Inside the belly of Perseverance sits several robotic arms and a collection area suited to hold the sample tubes. Engineers took extraordinary steps to ensure a spotless environment. Their biggest fear lies in the fact that “life” inside a collected sample may link back to Earth because of contamination.

“Made chiefly of titanium, each sample tube weighs less than 2 ounces (57 grams). A white exterior coating guards against heating by the Sun, potentially changing the samples’ chemical composition after Perseverance deposits the tubes on the surface of Mars. Laser-etched serial numbers on the exterior will help the team identify the tubes and their contents.” (NASA, 2020)

“They are less than 6 inches [15.2 centimeters] long, but we still found over 60 different dimensions to scrutinize,” said Sample Tube Cognizant Engineer Pavlina Karafillis of JPL. “Because of the intricacies of all the complex mechanisms they will pass through during the Mars Sample Return campaign, if any measurement was off by about the thickness of a human hair, the tube was deemed not suitable for flight.”

Spic and Span Clean

Once they machined Perseverance’s sample tubes, they had to look at the tubes with special equipment to see what Earthly elements hid inside. Surprisingly, they found traces of carbon. They learned they had to polish the interior bore prior to adding special protective coatings. Furthermore, they had to invent an entirely new technique for cleaning all the hardware. In addition, they had to demonstrate that the tubes would remain clean during the seven-month-long trip to Mars.

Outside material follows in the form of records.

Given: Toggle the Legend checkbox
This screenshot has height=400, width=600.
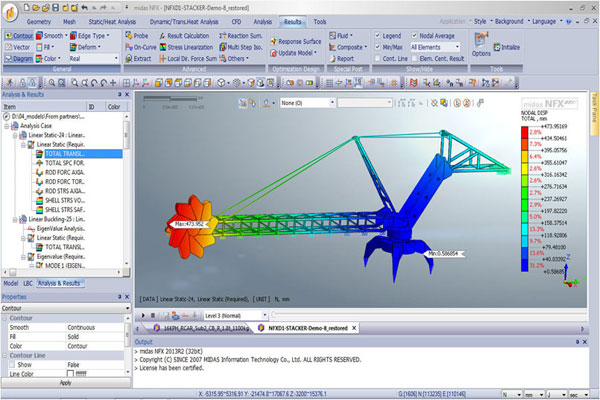Looking at the screenshot, I should click(x=378, y=35).
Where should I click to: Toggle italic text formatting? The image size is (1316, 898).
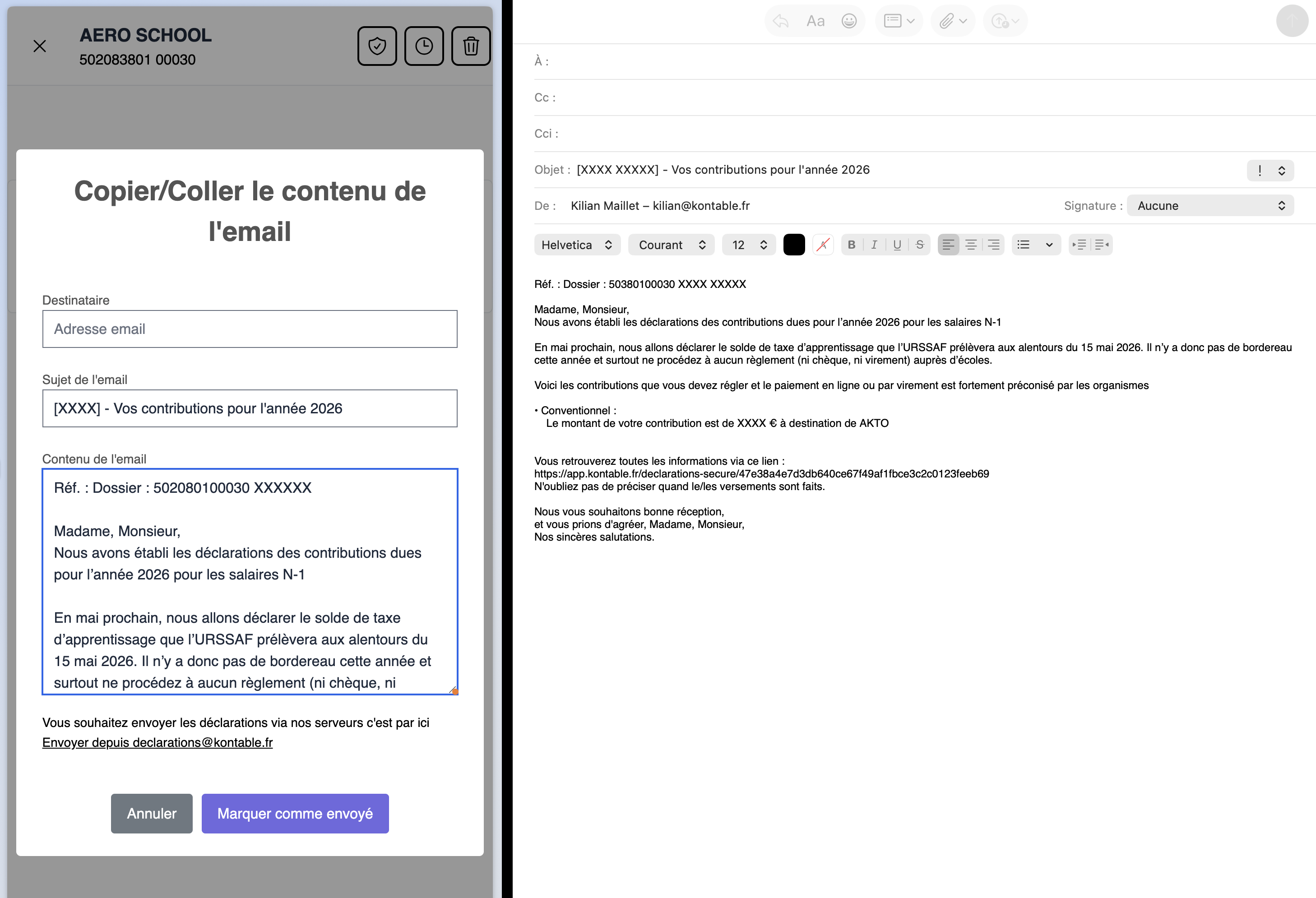click(874, 245)
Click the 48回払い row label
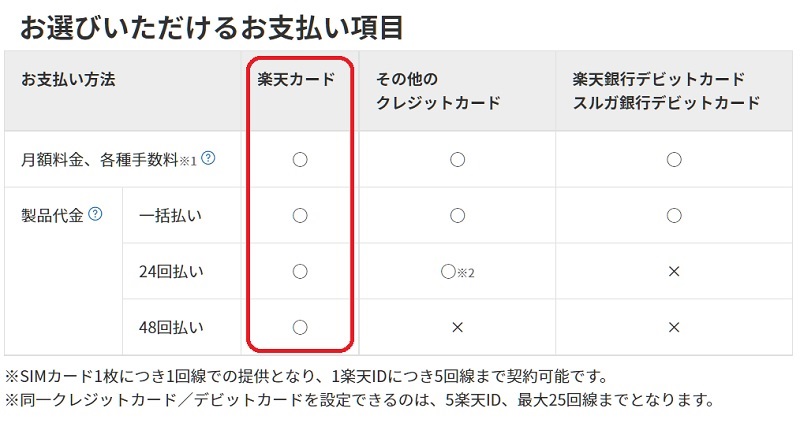The height and width of the screenshot is (423, 800). point(171,327)
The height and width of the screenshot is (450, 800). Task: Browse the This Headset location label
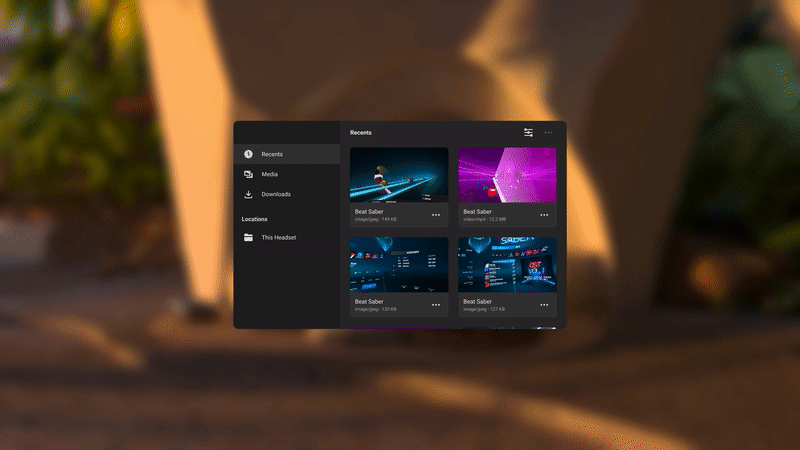tap(279, 238)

The sample tubes were cleaned with filtered air blasts between assembly steps, rinsed with deionized water, and sonically cleaned with acetone. In addition, they use isopropyl alcohol and other exotic cleaning agents. Each tube generated over 250 pages of documentation and 3 gigabytes of images and videos. (NASA, 2020) 

NASA says that 38 tubes will be filled with Martian rock and regolith. The other five are “witness tubes.” These tubes have materials inside meant to capture molecular and particulate contaminants. These tubes will be opened one at a time on Mars to witness the collection sites’ environment. These tubes will then capture Earthly contaminants from Perseverance that may be present during sample collection.

NASA and the European Space Agency plan to send a “fetch” rover to retrieve the samples sometime in 2026.